-------- EXERCISE DATA --------

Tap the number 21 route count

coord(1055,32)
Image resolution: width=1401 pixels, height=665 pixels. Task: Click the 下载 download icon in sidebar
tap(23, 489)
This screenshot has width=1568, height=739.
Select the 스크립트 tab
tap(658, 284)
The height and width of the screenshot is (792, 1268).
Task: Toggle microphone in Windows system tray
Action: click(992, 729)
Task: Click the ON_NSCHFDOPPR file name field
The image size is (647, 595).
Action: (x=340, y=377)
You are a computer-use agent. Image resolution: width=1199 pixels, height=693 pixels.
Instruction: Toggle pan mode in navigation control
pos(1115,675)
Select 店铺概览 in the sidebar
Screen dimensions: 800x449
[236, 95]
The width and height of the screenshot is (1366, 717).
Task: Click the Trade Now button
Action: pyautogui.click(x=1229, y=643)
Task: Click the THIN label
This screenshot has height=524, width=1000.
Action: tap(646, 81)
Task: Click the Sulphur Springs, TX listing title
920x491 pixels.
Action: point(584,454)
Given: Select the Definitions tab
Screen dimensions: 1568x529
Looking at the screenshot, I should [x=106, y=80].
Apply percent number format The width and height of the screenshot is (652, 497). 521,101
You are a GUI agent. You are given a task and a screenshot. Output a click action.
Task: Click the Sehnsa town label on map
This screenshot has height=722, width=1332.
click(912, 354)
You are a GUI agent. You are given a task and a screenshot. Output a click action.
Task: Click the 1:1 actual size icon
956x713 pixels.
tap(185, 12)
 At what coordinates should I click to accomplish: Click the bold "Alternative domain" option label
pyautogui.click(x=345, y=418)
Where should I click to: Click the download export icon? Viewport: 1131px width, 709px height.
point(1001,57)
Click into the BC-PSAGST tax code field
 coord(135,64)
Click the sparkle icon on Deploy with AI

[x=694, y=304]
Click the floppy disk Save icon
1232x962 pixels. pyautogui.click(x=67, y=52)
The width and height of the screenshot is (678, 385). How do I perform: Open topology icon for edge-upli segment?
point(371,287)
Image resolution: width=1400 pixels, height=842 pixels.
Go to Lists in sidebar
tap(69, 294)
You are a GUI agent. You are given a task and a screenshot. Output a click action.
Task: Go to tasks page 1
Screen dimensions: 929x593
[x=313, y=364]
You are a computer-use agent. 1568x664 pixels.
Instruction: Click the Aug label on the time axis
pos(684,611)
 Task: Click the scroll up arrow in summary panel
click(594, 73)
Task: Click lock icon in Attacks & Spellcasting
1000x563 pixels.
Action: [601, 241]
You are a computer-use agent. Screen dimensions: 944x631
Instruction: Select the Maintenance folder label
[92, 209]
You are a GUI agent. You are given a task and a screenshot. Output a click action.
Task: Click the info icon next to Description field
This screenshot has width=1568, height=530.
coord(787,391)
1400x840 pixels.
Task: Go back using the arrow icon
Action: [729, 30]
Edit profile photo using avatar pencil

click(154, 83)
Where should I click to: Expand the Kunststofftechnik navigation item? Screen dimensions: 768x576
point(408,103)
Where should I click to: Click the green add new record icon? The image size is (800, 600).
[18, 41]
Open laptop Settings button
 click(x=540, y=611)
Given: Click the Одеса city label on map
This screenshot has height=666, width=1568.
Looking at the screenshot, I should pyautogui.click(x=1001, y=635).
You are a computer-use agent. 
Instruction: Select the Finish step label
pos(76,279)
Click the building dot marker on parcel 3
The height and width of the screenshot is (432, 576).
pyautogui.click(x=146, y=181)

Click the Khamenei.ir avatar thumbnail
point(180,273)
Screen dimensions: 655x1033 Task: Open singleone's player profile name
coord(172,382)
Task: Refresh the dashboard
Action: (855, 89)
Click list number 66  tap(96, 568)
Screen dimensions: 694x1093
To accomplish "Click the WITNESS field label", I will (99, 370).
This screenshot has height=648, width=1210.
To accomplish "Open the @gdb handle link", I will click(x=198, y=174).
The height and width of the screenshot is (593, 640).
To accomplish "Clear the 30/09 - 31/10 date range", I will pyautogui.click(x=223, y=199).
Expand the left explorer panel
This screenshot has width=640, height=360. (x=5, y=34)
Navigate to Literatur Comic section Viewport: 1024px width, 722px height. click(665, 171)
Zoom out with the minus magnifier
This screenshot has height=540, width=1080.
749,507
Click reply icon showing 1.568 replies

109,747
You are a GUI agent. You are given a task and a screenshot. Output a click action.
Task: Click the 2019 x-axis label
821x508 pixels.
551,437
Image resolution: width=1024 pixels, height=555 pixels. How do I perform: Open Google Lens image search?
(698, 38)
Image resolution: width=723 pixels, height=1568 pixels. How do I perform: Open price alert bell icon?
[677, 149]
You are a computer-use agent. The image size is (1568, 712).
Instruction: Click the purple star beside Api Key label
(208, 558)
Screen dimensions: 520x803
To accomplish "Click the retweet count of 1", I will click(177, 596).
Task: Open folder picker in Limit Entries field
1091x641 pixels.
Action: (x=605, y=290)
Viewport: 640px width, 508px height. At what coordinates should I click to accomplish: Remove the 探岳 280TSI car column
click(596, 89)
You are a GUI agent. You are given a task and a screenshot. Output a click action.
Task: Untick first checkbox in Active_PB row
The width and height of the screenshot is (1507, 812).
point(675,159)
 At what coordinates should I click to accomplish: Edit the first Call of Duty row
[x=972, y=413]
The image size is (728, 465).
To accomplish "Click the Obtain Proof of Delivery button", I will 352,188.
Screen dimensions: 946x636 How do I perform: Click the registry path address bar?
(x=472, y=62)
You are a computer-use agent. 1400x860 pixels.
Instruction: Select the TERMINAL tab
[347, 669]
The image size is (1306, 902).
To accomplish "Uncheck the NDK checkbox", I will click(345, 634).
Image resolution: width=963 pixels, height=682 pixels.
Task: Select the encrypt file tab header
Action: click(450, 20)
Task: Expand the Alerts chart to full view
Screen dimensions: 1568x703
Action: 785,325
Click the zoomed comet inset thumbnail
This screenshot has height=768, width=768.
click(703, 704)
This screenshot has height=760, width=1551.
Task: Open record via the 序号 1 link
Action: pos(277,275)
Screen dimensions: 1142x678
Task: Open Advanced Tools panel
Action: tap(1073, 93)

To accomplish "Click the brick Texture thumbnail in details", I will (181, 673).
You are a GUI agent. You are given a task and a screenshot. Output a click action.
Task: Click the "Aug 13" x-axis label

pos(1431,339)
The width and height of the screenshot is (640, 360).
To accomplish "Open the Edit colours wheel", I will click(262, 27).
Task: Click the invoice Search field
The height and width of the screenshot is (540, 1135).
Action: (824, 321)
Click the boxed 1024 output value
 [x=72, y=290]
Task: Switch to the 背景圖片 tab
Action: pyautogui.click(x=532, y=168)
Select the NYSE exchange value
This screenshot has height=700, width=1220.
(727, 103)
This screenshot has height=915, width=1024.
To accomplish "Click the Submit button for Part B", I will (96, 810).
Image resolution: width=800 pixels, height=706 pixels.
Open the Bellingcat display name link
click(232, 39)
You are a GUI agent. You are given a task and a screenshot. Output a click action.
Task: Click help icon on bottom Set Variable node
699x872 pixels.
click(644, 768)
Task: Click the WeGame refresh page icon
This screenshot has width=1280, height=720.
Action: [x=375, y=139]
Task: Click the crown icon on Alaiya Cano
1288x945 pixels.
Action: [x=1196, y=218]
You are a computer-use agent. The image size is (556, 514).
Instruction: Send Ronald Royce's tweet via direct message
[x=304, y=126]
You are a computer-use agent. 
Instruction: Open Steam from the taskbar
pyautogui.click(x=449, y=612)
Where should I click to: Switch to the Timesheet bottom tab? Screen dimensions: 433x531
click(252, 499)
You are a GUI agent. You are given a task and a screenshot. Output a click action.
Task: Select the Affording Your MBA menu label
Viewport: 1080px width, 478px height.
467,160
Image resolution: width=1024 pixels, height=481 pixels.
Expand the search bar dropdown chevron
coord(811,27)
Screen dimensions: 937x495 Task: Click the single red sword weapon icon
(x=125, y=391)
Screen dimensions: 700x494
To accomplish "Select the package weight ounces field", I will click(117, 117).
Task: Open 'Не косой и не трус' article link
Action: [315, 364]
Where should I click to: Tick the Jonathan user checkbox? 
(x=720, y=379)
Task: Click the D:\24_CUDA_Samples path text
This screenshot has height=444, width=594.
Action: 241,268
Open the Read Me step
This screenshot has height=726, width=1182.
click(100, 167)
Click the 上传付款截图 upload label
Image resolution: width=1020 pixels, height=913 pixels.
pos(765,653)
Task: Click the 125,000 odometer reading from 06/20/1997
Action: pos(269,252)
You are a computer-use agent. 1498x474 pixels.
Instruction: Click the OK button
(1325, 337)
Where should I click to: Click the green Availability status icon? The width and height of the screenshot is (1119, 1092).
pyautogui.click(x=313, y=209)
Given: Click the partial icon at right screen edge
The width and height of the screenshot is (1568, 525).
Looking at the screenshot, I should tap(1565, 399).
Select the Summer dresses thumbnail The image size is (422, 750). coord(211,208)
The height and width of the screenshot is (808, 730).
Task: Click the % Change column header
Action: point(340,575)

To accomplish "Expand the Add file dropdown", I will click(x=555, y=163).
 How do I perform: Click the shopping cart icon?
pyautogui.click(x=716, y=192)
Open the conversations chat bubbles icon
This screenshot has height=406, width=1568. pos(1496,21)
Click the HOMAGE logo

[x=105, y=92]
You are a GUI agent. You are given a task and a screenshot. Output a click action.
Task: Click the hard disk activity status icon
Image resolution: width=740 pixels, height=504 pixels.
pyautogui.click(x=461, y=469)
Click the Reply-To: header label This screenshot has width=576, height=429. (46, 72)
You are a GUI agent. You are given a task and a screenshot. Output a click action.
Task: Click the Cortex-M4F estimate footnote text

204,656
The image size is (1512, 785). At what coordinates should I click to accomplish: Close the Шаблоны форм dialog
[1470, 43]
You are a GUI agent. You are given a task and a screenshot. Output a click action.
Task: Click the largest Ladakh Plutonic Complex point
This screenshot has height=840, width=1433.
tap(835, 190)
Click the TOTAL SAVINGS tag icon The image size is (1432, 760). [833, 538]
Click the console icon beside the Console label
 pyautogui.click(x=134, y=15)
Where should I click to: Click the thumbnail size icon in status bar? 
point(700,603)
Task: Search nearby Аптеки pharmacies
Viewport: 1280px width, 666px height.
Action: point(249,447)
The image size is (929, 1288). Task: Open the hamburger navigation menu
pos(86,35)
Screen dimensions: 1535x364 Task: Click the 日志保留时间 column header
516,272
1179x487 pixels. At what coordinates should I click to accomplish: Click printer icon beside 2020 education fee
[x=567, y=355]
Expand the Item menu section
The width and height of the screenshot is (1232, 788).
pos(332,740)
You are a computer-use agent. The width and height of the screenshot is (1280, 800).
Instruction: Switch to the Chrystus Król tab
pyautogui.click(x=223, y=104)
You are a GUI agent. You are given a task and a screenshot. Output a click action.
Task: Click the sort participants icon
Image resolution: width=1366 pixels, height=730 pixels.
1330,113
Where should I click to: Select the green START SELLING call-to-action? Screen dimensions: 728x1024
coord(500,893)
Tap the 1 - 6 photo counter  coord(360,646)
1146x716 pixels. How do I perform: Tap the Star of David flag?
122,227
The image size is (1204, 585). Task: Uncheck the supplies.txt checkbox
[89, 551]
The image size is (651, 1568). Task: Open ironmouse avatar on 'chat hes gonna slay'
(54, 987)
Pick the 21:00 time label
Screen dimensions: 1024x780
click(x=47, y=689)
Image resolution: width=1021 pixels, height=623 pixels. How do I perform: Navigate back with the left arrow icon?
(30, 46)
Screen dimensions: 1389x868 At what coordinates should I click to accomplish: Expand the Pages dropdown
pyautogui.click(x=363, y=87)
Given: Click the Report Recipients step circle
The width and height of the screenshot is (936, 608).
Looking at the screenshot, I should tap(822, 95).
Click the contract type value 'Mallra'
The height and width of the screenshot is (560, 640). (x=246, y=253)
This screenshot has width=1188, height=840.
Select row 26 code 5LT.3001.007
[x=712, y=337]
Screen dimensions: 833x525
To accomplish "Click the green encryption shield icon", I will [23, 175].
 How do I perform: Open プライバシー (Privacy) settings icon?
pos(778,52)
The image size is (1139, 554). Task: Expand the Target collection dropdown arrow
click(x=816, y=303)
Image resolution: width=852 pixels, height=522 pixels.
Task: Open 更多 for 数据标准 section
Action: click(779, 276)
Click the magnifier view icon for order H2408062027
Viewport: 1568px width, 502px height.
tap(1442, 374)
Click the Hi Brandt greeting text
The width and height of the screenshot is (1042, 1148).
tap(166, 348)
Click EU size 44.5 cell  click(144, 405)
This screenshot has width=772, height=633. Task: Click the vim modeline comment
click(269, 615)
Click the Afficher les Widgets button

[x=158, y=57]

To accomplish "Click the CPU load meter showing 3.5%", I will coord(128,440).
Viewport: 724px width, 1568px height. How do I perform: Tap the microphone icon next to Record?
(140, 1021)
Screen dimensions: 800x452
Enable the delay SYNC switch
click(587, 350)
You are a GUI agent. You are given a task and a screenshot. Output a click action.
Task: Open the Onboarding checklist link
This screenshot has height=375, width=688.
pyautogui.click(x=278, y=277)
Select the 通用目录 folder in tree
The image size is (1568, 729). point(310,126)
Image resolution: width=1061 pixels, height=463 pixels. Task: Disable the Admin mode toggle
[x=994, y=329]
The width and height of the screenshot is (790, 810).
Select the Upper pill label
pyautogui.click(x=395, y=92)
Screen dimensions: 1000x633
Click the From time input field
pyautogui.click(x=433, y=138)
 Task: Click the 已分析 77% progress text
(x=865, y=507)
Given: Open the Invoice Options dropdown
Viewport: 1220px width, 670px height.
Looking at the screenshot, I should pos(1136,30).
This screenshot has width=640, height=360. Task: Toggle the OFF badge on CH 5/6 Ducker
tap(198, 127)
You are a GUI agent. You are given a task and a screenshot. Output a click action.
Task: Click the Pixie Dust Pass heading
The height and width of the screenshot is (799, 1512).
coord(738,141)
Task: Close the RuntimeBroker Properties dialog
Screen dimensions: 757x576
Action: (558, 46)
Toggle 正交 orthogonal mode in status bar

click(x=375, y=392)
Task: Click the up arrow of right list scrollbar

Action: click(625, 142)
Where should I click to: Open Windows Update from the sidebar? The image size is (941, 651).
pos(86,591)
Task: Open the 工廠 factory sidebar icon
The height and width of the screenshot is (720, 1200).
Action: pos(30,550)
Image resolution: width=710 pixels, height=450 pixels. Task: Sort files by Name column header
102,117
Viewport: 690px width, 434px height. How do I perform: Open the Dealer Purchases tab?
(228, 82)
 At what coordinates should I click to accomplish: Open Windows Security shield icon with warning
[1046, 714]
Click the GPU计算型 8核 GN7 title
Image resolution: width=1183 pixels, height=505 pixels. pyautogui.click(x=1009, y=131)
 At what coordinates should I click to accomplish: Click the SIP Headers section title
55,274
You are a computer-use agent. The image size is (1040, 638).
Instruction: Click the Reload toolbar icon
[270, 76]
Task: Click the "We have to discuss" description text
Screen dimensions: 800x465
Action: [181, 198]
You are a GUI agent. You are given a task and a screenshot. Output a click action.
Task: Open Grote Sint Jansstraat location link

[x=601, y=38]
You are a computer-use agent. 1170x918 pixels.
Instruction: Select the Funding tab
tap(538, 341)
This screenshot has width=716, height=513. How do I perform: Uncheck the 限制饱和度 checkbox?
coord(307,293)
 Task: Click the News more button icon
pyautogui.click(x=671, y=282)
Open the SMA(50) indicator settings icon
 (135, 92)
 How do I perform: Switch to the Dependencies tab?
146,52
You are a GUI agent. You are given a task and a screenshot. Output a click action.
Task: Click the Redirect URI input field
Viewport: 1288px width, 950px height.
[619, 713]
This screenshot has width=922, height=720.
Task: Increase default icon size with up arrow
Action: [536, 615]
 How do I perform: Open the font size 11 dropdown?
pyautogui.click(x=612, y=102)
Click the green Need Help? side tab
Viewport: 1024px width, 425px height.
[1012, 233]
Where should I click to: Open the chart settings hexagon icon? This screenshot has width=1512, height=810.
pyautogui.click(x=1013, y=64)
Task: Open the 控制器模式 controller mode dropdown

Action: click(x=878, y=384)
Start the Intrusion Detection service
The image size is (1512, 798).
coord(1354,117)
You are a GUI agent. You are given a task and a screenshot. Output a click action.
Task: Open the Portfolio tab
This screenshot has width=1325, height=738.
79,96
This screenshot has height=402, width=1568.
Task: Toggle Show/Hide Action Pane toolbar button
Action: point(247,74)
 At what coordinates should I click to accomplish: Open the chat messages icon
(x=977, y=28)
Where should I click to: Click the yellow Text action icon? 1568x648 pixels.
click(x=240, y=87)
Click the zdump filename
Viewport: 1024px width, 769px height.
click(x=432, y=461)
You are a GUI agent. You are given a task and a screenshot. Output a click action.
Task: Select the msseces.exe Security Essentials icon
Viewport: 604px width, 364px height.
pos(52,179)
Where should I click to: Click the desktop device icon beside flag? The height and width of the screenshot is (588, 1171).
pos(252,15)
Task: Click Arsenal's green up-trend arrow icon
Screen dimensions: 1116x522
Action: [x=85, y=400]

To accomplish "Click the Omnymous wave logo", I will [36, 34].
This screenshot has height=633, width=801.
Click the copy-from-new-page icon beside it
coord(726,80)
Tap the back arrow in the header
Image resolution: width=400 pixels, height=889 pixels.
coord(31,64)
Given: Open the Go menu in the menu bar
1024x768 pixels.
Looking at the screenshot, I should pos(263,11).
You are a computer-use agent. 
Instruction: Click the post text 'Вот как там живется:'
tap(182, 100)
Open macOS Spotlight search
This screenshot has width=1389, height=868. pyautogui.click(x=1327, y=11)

--------

EXERCISE DETAILS: Where the string "magnifier" appears in a line of the listing, copy that line.

OUTPUT:
Zoom out with the minus magnifier
Click the magnifier view icon for order H2408062027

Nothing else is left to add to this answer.